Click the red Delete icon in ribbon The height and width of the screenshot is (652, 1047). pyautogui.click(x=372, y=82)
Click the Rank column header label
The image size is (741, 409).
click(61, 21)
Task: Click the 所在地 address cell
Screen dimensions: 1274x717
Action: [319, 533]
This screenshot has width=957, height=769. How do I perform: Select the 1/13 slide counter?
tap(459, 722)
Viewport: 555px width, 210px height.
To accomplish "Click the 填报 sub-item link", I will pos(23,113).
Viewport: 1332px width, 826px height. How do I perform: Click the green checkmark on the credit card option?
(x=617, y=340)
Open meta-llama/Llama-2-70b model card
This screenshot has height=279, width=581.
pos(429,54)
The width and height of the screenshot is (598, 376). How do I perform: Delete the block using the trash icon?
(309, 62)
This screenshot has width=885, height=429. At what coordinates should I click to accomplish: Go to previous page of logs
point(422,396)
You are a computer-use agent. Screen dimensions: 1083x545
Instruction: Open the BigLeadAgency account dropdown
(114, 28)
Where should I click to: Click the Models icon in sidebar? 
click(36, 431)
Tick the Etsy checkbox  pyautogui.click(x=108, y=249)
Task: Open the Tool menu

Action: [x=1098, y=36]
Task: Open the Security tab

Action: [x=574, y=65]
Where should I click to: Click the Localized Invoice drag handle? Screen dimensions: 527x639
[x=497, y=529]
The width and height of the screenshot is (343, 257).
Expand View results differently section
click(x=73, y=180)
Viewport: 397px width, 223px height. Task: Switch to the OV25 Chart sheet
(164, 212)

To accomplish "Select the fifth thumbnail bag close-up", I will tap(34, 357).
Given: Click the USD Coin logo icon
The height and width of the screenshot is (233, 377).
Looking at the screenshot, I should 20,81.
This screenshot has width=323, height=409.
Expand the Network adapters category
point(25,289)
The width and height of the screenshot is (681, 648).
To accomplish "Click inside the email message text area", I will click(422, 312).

- **DIRECTIONS FOR THIS TASK**: Rewrite the data above so that every "How do I perform" becomes "How can I complete", with everything else left unchanged.

- **CORRECT OUTPUT**:
Click the red Delete icon in ribbon The height and width of the screenshot is (652, 1047). pyautogui.click(x=372, y=82)
Click the Rank column header label
The image size is (741, 409).
click(61, 21)
Task: Click the 所在地 address cell
Screen dimensions: 1274x717
Action: [319, 533]
This screenshot has width=957, height=769. How can I complete: Select the 1/13 slide counter?
tap(459, 722)
Viewport: 555px width, 210px height.
To accomplish "Click the 填报 sub-item link", I will pos(23,113).
Viewport: 1332px width, 826px height. How can I complete: Click the green checkmark on the credit card option?
(x=617, y=340)
Open meta-llama/Llama-2-70b model card
This screenshot has height=279, width=581.
pos(429,54)
The width and height of the screenshot is (598, 376). How can I complete: Delete the block using the trash icon?
(309, 62)
This screenshot has width=885, height=429. At what coordinates should I click to accomplish: Go to previous page of logs
point(422,396)
You are a computer-use agent. Screen dimensions: 1083x545
Instruction: Open the BigLeadAgency account dropdown
(114, 28)
Where should I click to: Click the Models icon in sidebar? 
click(36, 431)
Tick the Etsy checkbox  pyautogui.click(x=108, y=249)
Task: Open the Tool menu

Action: [x=1098, y=36]
Task: Open the Security tab

Action: [x=574, y=65]
Where should I click to: Click the Localized Invoice drag handle? Screen dimensions: 527x639
[x=497, y=529]
The width and height of the screenshot is (343, 257).
Expand View results differently section
click(x=73, y=180)
Viewport: 397px width, 223px height. Task: Switch to the OV25 Chart sheet
(164, 212)

To accomplish "Select the fifth thumbnail bag close-up", I will tap(34, 357).
Given: Click the USD Coin logo icon
The height and width of the screenshot is (233, 377).
Looking at the screenshot, I should 20,81.
This screenshot has width=323, height=409.
Expand the Network adapters category
point(25,289)
The width and height of the screenshot is (681, 648).
To accomplish "Click inside the email message text area", I will click(422, 312).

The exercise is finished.